The tomato trade dispute with Mexico
You may wonder why a cattle industry organization is inserting its opinion in a trade dispute over tomatoes. The answer is simple. U.S. Cattlemen’s Association (USCA) members believe firmly that all domestic agricultural producers have the absolute right to pursue their legal rights under U.S. law without facing intimidation or threats of illegal trade retaliation from any other country. There’s an old saying, “a right undefended is a right waived.” In this case, unless the tomato growers’ rights are defended, our collective rights to seek remedies or relief in trade disputes could very well be compromised by the precedent established in the current U.S.-Mexican dispute over tomatoes.
On June 22, 2012, domestic tomato producers filed a document with the U.S. Commerce Department to terminate an antidumping proceeding on tomatoes from Mexico. While Commerce had, back in 1996, entered a suspension agreement with the Mexican tomato exporters that was supposed to have addressed unfair trade practices found to be causing harm to the domestic industry, domestic producers were concerned that after 16 years the agreement was not meeting statutory requirements, had serious enforcement problems and was out of date. Indeed, domestic tomato producers were losing ground to Mexican tomato products which had tripled in value on imports into the U.S. from less than $600 million in 1996 to some $1.8 billion in 2011.
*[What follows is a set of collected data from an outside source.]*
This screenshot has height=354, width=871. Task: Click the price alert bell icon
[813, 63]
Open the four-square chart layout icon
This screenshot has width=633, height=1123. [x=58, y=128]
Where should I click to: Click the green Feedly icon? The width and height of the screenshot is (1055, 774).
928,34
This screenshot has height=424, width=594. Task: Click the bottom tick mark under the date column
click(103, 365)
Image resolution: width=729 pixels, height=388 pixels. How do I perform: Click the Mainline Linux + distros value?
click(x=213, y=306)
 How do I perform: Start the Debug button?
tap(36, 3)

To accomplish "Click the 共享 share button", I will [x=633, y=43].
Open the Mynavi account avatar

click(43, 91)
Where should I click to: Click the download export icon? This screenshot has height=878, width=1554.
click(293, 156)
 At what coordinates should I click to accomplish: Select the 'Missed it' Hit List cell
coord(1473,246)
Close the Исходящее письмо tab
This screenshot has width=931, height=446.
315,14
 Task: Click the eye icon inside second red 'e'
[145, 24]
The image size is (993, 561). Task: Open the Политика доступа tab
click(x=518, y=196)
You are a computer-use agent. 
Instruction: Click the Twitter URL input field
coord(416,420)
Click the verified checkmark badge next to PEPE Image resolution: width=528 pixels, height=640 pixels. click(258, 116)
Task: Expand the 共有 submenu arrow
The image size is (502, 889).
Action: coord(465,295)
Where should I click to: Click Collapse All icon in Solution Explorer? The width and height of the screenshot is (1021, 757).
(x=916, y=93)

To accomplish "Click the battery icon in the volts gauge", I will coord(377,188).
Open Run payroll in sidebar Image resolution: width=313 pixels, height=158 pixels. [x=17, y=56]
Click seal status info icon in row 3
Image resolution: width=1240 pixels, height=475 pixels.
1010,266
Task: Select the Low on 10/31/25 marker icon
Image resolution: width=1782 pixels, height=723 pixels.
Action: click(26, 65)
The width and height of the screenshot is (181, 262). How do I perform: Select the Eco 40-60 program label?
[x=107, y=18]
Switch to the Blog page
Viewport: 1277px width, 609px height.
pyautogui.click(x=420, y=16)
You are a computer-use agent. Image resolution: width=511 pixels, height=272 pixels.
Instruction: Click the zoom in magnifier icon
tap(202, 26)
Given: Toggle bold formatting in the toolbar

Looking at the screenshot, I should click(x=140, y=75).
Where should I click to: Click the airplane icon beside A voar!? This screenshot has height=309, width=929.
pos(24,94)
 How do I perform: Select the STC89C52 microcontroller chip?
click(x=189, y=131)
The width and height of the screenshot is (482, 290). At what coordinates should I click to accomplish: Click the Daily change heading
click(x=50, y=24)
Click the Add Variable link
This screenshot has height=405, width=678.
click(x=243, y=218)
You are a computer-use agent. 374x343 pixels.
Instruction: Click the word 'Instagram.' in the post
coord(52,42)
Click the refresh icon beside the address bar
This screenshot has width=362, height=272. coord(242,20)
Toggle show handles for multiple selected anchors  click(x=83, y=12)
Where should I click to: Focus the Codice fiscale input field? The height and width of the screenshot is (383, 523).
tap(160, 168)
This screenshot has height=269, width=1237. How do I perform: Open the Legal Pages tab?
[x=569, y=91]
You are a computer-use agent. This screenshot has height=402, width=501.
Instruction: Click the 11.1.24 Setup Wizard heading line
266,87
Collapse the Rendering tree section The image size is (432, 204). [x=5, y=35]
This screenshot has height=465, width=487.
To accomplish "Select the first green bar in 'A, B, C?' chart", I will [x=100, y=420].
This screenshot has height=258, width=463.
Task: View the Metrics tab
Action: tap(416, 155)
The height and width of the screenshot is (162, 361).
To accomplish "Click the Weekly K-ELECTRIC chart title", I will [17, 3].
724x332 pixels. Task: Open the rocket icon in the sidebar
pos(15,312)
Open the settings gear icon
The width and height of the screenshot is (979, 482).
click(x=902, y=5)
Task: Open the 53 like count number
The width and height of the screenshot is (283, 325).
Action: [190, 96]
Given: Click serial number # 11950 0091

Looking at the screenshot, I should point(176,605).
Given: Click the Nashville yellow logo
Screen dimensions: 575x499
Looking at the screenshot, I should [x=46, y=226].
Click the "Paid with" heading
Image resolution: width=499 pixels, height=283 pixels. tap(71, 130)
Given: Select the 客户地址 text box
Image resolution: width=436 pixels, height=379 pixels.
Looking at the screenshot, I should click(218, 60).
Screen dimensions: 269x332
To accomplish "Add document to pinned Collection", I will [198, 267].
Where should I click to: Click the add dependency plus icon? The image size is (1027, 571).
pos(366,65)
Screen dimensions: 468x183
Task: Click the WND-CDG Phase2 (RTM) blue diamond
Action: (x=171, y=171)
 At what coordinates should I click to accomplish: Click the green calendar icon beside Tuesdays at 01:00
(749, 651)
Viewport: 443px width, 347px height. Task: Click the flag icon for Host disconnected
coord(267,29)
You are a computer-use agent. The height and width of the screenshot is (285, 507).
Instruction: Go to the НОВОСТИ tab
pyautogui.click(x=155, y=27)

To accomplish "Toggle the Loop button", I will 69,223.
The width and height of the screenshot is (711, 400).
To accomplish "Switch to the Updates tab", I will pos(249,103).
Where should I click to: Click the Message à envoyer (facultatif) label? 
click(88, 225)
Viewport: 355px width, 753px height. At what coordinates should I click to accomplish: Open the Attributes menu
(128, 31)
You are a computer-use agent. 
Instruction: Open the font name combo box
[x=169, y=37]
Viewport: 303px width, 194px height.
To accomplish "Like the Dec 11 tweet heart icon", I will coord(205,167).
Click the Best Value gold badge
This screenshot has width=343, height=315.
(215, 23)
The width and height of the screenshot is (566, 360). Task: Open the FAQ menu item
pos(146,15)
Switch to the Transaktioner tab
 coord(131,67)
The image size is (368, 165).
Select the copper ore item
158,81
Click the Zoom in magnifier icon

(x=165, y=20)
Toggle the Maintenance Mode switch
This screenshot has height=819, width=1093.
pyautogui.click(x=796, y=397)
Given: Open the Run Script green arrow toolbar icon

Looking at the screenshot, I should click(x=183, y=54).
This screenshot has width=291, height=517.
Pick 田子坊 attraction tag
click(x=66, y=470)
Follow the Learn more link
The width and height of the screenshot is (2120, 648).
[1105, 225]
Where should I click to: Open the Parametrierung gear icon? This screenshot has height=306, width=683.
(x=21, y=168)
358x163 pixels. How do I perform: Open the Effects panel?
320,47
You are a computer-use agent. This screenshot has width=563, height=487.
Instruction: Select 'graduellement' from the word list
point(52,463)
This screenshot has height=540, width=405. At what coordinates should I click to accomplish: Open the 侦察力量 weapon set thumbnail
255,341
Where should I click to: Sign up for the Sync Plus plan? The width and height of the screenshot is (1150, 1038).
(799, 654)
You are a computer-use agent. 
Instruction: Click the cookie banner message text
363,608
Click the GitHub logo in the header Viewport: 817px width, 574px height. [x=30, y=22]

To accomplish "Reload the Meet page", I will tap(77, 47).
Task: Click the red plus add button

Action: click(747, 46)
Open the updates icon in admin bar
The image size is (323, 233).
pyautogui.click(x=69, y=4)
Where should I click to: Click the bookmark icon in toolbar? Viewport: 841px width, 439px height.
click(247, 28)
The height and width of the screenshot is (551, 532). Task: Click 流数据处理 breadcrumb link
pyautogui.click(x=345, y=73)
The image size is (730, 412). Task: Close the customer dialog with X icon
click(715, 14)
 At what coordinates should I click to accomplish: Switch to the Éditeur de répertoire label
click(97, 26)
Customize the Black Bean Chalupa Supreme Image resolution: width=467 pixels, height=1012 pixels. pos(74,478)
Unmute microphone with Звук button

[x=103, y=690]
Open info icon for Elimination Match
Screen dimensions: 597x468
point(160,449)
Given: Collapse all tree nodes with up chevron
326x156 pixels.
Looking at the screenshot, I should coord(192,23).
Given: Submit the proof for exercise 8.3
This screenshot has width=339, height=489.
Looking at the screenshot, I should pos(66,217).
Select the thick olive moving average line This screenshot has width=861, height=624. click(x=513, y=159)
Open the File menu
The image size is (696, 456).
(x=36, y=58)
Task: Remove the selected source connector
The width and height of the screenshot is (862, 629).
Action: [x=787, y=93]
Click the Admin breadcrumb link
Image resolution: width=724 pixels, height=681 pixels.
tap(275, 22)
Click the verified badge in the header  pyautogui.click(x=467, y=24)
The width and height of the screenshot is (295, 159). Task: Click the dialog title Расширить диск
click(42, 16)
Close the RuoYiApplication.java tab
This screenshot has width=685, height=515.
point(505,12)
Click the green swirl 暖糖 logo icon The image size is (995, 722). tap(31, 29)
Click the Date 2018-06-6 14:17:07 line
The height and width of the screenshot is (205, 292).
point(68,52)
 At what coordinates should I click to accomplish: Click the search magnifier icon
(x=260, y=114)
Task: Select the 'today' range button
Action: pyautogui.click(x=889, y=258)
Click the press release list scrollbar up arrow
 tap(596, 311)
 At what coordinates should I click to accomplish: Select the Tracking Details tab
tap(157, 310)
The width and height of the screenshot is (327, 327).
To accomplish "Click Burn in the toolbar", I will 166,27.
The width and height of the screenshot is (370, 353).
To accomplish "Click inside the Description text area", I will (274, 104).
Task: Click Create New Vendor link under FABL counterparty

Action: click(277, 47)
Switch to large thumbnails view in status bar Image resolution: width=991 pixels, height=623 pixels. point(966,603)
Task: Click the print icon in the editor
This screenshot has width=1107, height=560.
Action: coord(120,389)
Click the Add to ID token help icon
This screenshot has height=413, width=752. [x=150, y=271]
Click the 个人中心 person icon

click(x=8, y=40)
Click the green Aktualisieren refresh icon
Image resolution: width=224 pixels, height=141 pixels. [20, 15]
At the same time, domestic producers were growing and selling fewer tomatoes, incurring significant pricing problems and were seeing producers and packers go out of business. Imports from Mexico now represent some 90 percent of total import volume into the U.S. Moreover, the suspension agreement was intended to see that nearly all dumping was eliminated in order to provide domestic producers a level playing field. But after sixteen years, the reference price – a figure determined by Commerce to address the dumping concerns – had barely changed from the level in 1996, despite inflation in Mexico of some 250 percent and a change in production in Mexico to the much more expensive greenhouse approach. Nor had the suspension agreement ever differentiated between types of tomatoes (all tomatoes were assigned a single reference price value for winter and for summer regardless of the cost structure for different size tomatoes; e.g., cherry or grape tomatoes) and reflected no difference for the growing environment (field vs. greenhouse). A 2007 Mexican government study of Mexican greenhouse producers who exported showed costs in 2006 that were as much as five times the reference price (stated differently, the reference price was as little as 21 percent of the Mexican cost of production). With Mexican product labeled as greenhouse-grown now accounting for 40 percent of imports from Mexico, domestic producers are understandably concerned that the reference price does not deter dumping into the United States. Prices last winter in the U.S. were some 40 percent below prior levels and Florida’s field producers found their revenues in the winter season down $180 million. Clearly for our nation’s tomato producers, the market situation cried out for a change. The effort to terminate the existing agreement, as permitted by U.S. law, is the approach the domestic industry has pursued in an effort to get out of an arrangement that was not working for domestic producers.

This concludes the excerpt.